Japanese animal behaviorist Takefumi Kikusui performed a small study on owners and their dogs. The resulting data showed that when dogs and owners interacted with each other and spent time gazing into each other’s eyes, both parties experienced a significant increase in oxytocin hormones. According to urine samples taken before interaction and 30 minutes after interaction, dog owners increased their oxytocin levels by 300 percent and the dog oxytocin levels rose by 130 percent. No effect was seen in the dog/owner pairs that did not spend significant time looking at each other, emphasizing the importance of gaze. The outcome is not entirely surprising, given that oxytocin is frequently referred to as the ‘cuddle’ or ‘trust’ hormone; its release is triggered when mothers gaze into the eyes of their newborn baby.
But what was perhaps slightly unexpected was the mutual response observed, demonstrating how our relationship with household pets is not one-sided. The hormonal response to dog-human interaction could provide valuable insight into canine domestication, and also provide a bit of validation for dog owners (it turns out we’re not completely insane to treat our pets as children after all). Kikusui and his group then performed a second experiment in which they administered oxytocin via nasal spray to the dogs. They saw that the female dogs spent a longer period of time gazing at their owners, while the male dogs remained unaffected. This indicates that the same oxytocin-mediated positive feedback loop observed in mothers and children is also initiated between owners and dogs.

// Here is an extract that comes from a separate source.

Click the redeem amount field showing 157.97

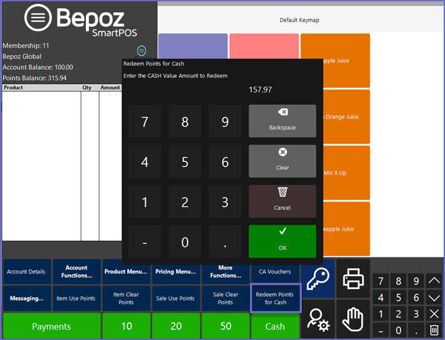(260, 89)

But how does it actually work? Oxytocin falls into a category of molecules called hormones, which are involved in helping cells signal to each other. Its most prominent role in human biology is the stimulation of childbirth, but more recent studies have shown that it heavily affects our trust and bonding capabilities as well. As previously mentioned, it was found that it is released from the brain when mothers look into their baby’s eyes, and further studies demonstrated that it may be responsible for a number of social behaviors. It was also tested as a ‘trust’ hormone when researchers gave it to subjects in the form of a nasal spray. From these experiments they found that after receiving oxytocin, subjects were much more likely to entrust money to a stranger. Neuroeconomist and oxytocin researcher Paul Zak claims that oxytocin is “the ultimate moral molecule,” though other studies have indicated that it can induce deceit in the interest in the greater good. So while the oxytocin field has many compelling research applications that go beyond love and cuddling, it is comforting to know that the key to an oxytocin boost lies in the eyes of our best friends.